* _Brief_: Skip the images and restate every line of the records exactly.

* _Data records_:
····················

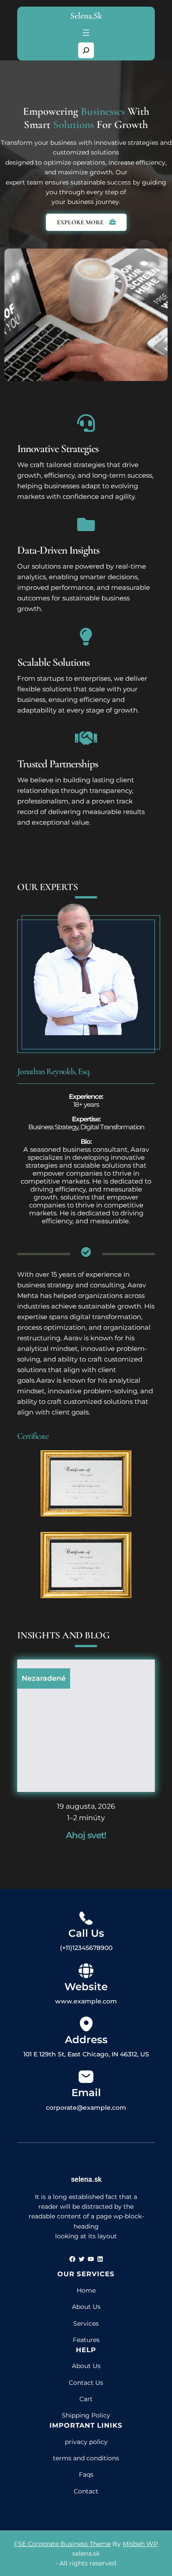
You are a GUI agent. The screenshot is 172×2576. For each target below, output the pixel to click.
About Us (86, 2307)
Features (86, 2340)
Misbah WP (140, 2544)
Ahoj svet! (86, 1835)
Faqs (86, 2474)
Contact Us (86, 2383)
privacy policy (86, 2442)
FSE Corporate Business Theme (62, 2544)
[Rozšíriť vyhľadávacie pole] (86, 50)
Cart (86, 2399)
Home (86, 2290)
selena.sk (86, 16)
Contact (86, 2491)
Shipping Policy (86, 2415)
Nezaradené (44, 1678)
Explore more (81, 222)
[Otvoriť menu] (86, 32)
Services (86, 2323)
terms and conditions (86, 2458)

····················

* _Task response_:
You are a GUI agent. The screenshot is 172×2576. For each target below, output the pixel to click.
About Us (86, 2307)
Features (86, 2340)
Misbah WP (140, 2544)
Ahoj svet! (86, 1835)
Faqs (86, 2474)
Contact Us (86, 2383)
privacy policy (86, 2442)
FSE Corporate Business Theme (62, 2544)
[Rozšíriť vyhľadávacie pole] (86, 50)
Cart (86, 2399)
Home (86, 2290)
selena.sk (86, 16)
Contact (86, 2491)
Shipping Policy (86, 2415)
Nezaradené (44, 1678)
Explore more (81, 222)
[Otvoriť menu] (86, 32)
Services (86, 2323)
terms and conditions (86, 2458)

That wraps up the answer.